El nuevo escenario no supone que las técnicas utilizadas anteriormente no sean relevantes, lo son y a mayor escala. Ransomware, phishing o robo de credenciales continúan siendo vectores clave. La diferencia está en su ejecución: la automatización, el reparto de tareas entre cibercriminales especializados y el uso de inteligencia artificial han reducido las barreras de entrada y multiplicado su impacto, permitiendo ataques continuos, coordinados y a gran escala.
Ahora las organizaciones operan en un entorno de exposición permanente, donde la velocidad de respuesta y la capacidad de anticipación se convierten en factores críticos.
El perímetro tradicional empezó a desaparecer hace años, en especial desde la extensión de los entornos cloud, la integración con terceros y los dispositivos personales. Esto ha hecho que actualmente la red corporativa no tenga un límite definido, los puertos de entrada sean múltiples y cualquier intrusión menor no controlada puede derivar en un incidente a gran escala.
Los cambios constantes no deben dejar de lado que la mayoría de las brechas tecnológicas siguen explotando vulnerabilidades conocidas: sistemas sin actualizar, credenciales débiles, o políticas inconsistentes. Esto revela un reto de gobernanza más que tecnológico. La ciberseguridad no puede abordarse como un conjunto de iniciativas aisladas, sino como una disciplina integrada en la estrategia de negocio.
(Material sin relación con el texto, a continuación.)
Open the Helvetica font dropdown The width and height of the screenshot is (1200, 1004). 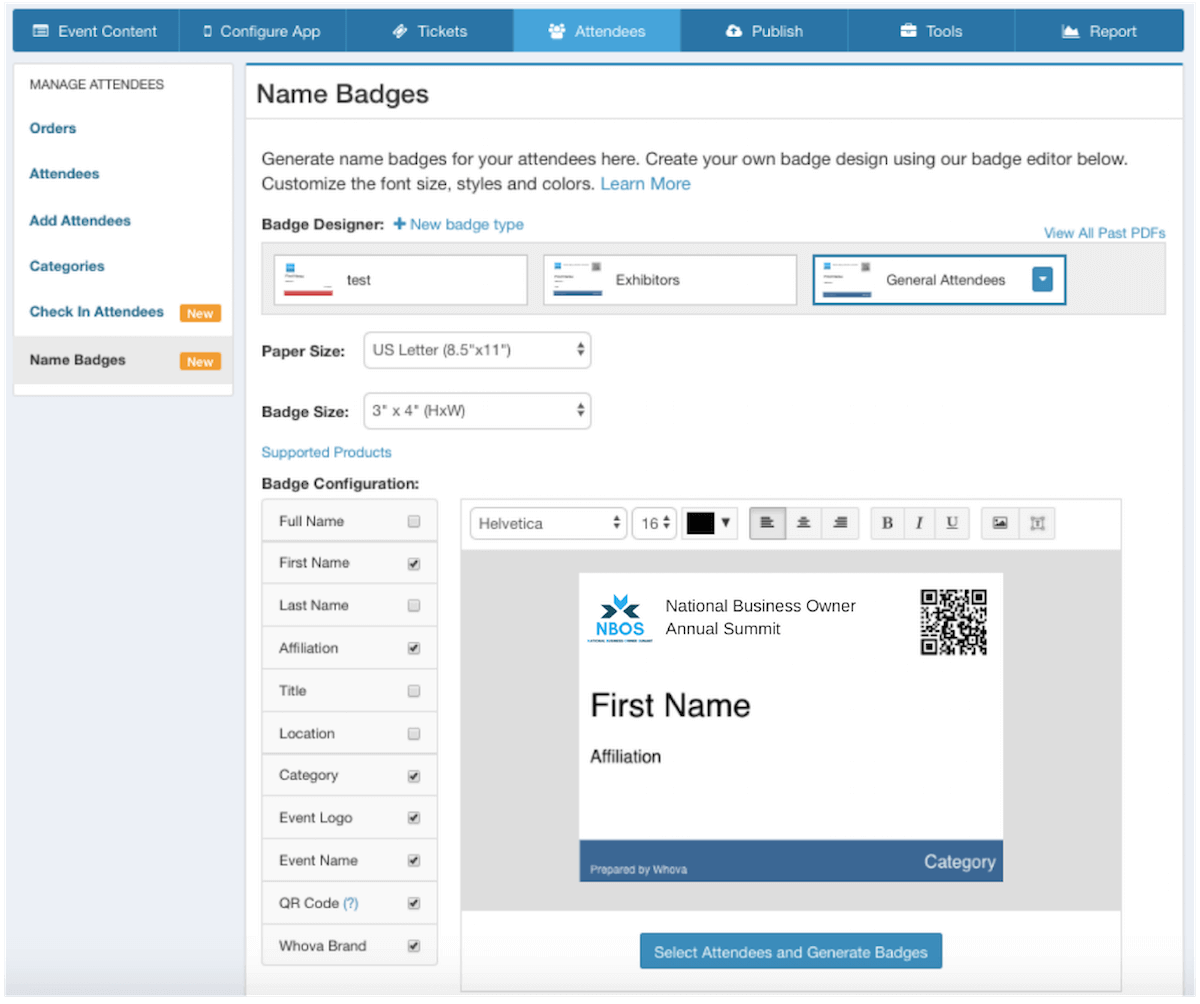click(x=548, y=523)
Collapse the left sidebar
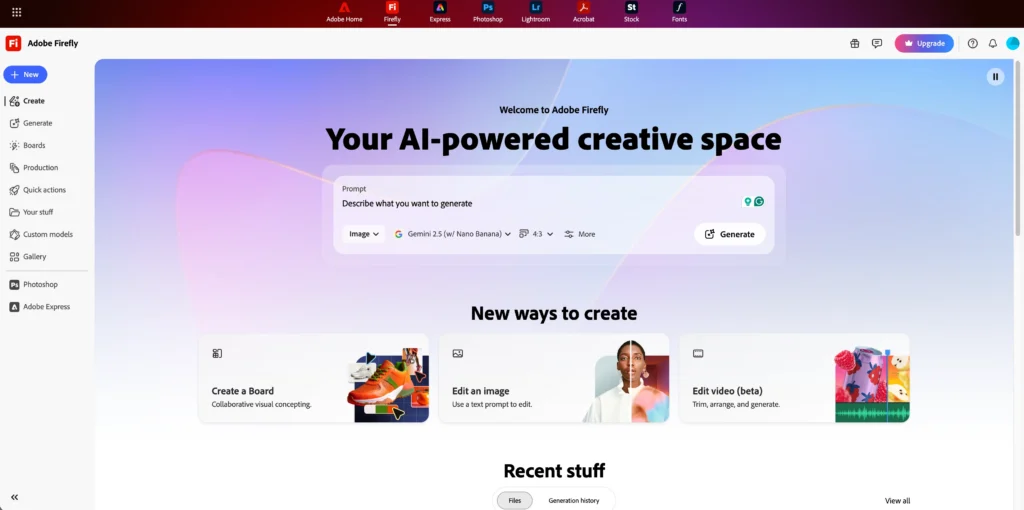 (14, 497)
En este contexto, el liderazgo del CIO y del CISO resulta decisivo. La ciberseguridad deja de ser un ámbito puramente técnico para convertirse en un elemento clave de resiliencia organizativa, continuidad operativa y reputación corporativa. La pregunta ya no es si se producirá un ataque, sino cuando se producirá y cómo de preparada está la organización para detectarlo, contenerlo y recuperarse en el menor tiempo posible.
Las organizaciones más avanzadas están redefiniendo su enfoque en torno a cuatro pilares. En primer lugar, la visibilidad, entendida como la capacidad de conocer en tiempo real qué ocurre en toda la infraestructura digital. En segundo lugar, la agilidad, necesaria para mantener la adecuada ‘higiene’ en la seguridad y responder a amenazas dinámicas en entornos complejos. En tercer lugar, la colaboración, tanto interna como externa, para compartir inteligencia y anticipar patrones de ataque. Y, finalmente, la integración de la seguridad como parte nativa del diseño de redes y sistemas, no como una capa añadida.
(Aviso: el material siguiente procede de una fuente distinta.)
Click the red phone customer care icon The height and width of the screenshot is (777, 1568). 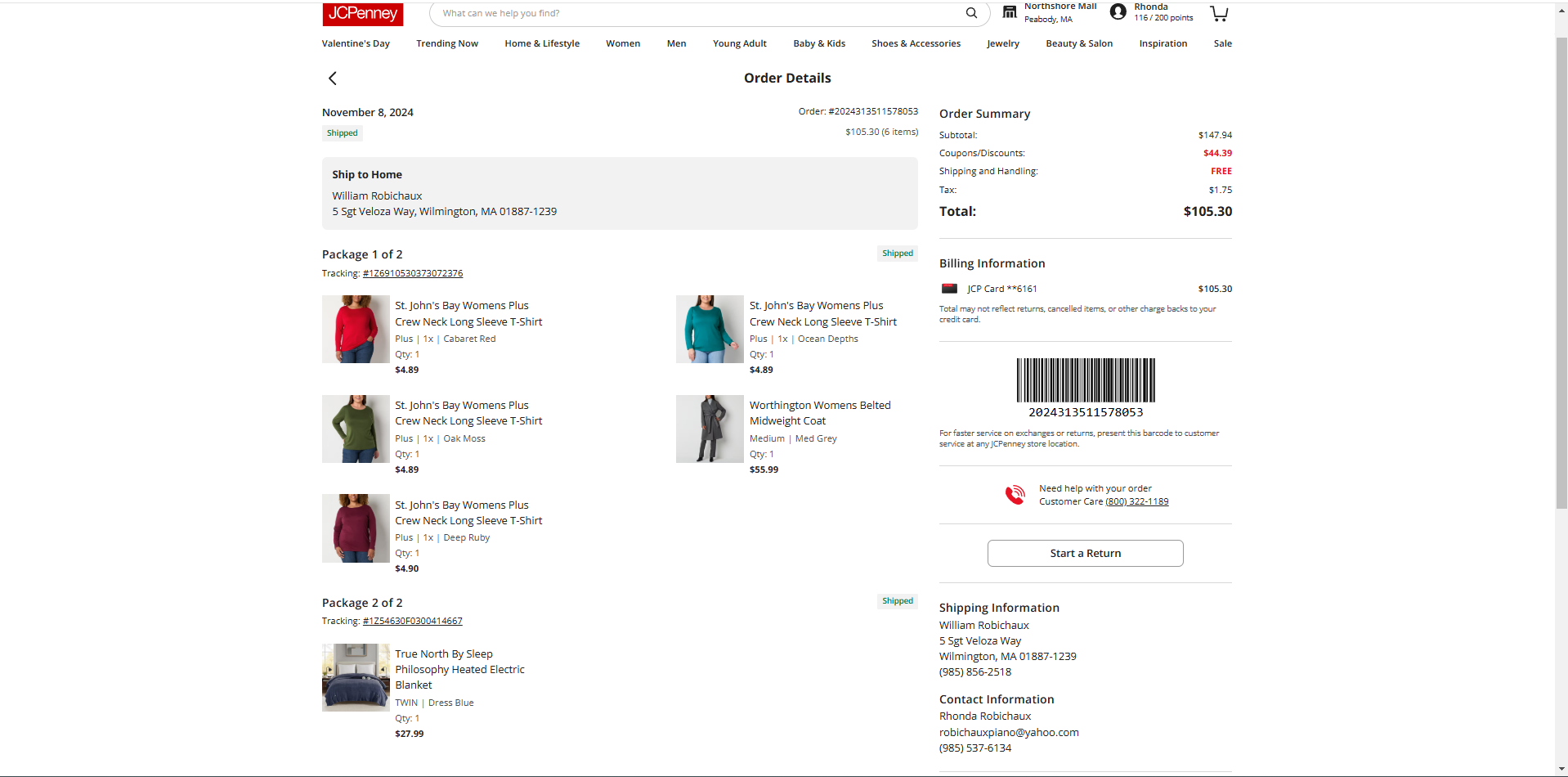tap(1015, 495)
Este enfoque exige también repensar el papel de la tecnología. Las plataformas impulsadas por inteligencia artificial se consolidan como habilitadores clave, no para sustituir el criterio humano, sino para amplificar la capacidad de detección, análisis y respuesta en tiempo real. Solo se puede contrarrestar los ataques soportados por IA, dada su complejidad y rapidez, con defensas que se apoyen en la IA a su vez.
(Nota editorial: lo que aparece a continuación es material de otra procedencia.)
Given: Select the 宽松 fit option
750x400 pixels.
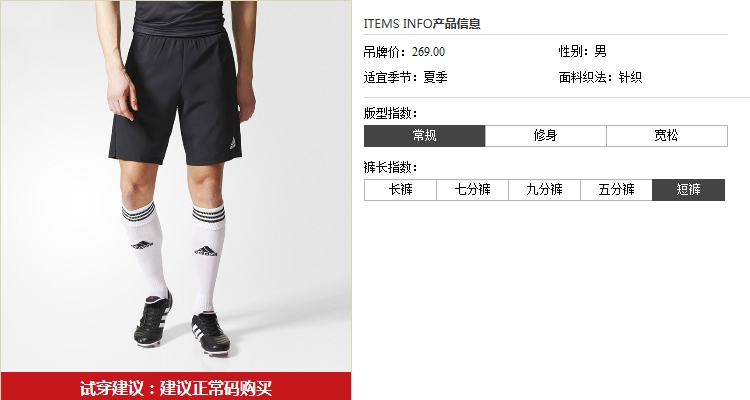Looking at the screenshot, I should 667,136.
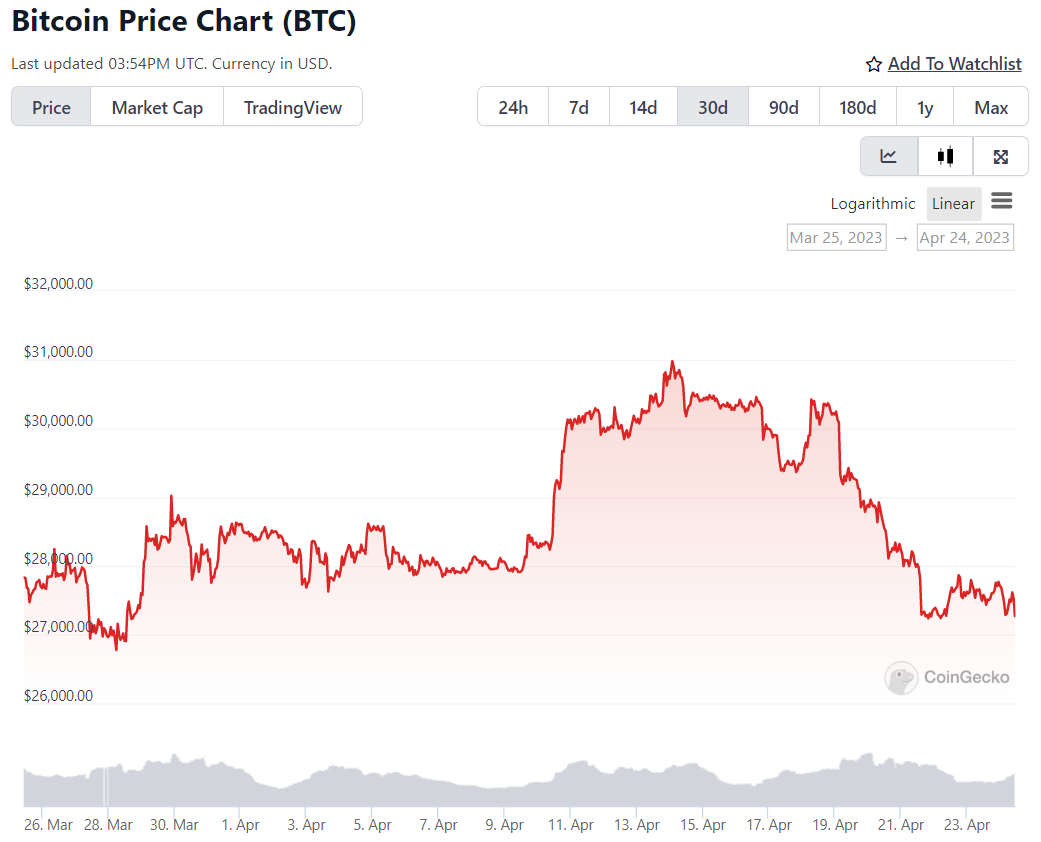Switch to TradingView tab
The width and height of the screenshot is (1041, 842).
pos(293,107)
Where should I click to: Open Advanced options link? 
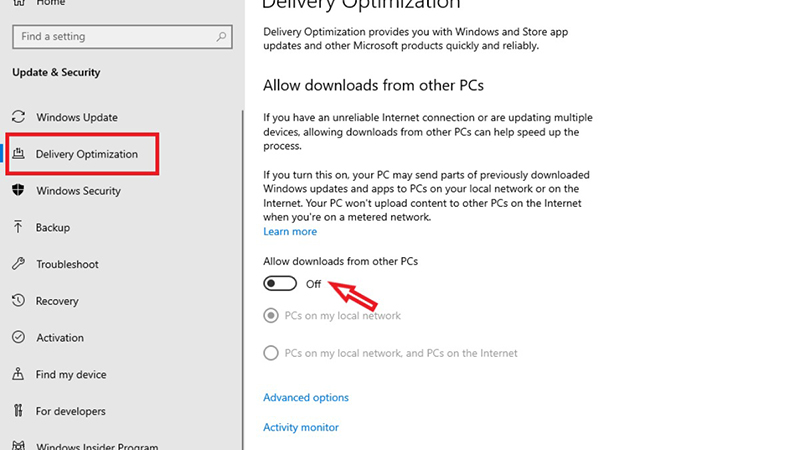pos(306,398)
Para los CIOs y CISOs, el reto no es únicamente tecnológico, sino estratégico. En un entorno donde el cibercrimen opera como una industria global, la ventaja competitiva no reside en acumular herramientas, sino en desarrollar una comprensión profunda de cómo evolucionan las amenazas y en construir una arquitectura de seguridad coherente, integrada y adaptativa. Porque, en última instancia, el mayor riesgo no es lo desconocido, sino aquello que la organización considera resuelto mientras sigue siendo su punto más vulnerable.